How can you possibly test modern software fully?
Pairing up for fun and profit
The common assumption about software testing is that "more is better", and testing all the possible states and variable combinations guarantees you will find all the bugs.
In the real world, however, there is not enough time or enough testers to test every combination of every variable. Not all bugs will be found, making quality assurance a risk management discipline. How can you validate that your product is ready to ship within reasonable time and cost parameters? In other words, how can you manage the risk of not testing everything? One solution is to use structured testing methodologies, supported by proper tools, which help you quantifiably manage this risk.
Practically speaking, the role of quality assurance is to reduce the risk of these bugs ending up in the final product. Software complexity puts a huge burden on QA teams, which are typically much smaller than the development teams writing the software (it's even worse if there isn't a QA team and developers take on the role part time). It is also very easy for one developer to write a small amount of code that requires a significant amount of testing to ensure it functions properly in all situations.
For example, you have to test a dialog box with three drop-down lists to see if any of the combinations cause the program component to fail. The first list has five options, the second has eight options, and the third has three; see Figure 1:
To determine all the possible combinations, you can create a matrix like the following (Figure 2):
As you continue adding combinations, you discover that 120 test cases are required to cover all the possible combinations.

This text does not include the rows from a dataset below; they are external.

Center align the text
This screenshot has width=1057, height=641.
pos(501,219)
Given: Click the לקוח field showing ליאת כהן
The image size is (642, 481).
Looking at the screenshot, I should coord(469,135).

You can also determine the number of combinations by multiplying the number of values available in each option (5 x 8 x 3 = 120). If each test takes around two minutes to perform, you are faced with about 4 hours of testing on a simple dialog box. What if you need to test 100 dialog boxes? What if some dialog boxes contain 15 options instead of three?
Now take the concept of complete coverage a step further and consider environmental variables such as operating system, database, and hardware components. How do you ensure you find a bug that occurs only when the application is running on Windows XP and is using MySQL without testing all the possible OS and database combinations?
These examples demonstrate how quickly complete coverage becomes unmanageable. Luckily, you can find most bugs without testing all the combinations. The simplest bugs are single-mode faults, which occur when one option causes a problem regardless of the other settings. For example, a printout is always smeared when you choose the duplex option in the print dialog box regardless of the printer or the other selected options.
Another type of bug is one that occurs when two options are combined - the printout is only smeared when duplex is selected and the printer is a model 394. These are called double-mode faults. Finally, multi-mode faults, which occur when three or more settings produce the bug, are the types of problems that make complete test coverage seem necessary.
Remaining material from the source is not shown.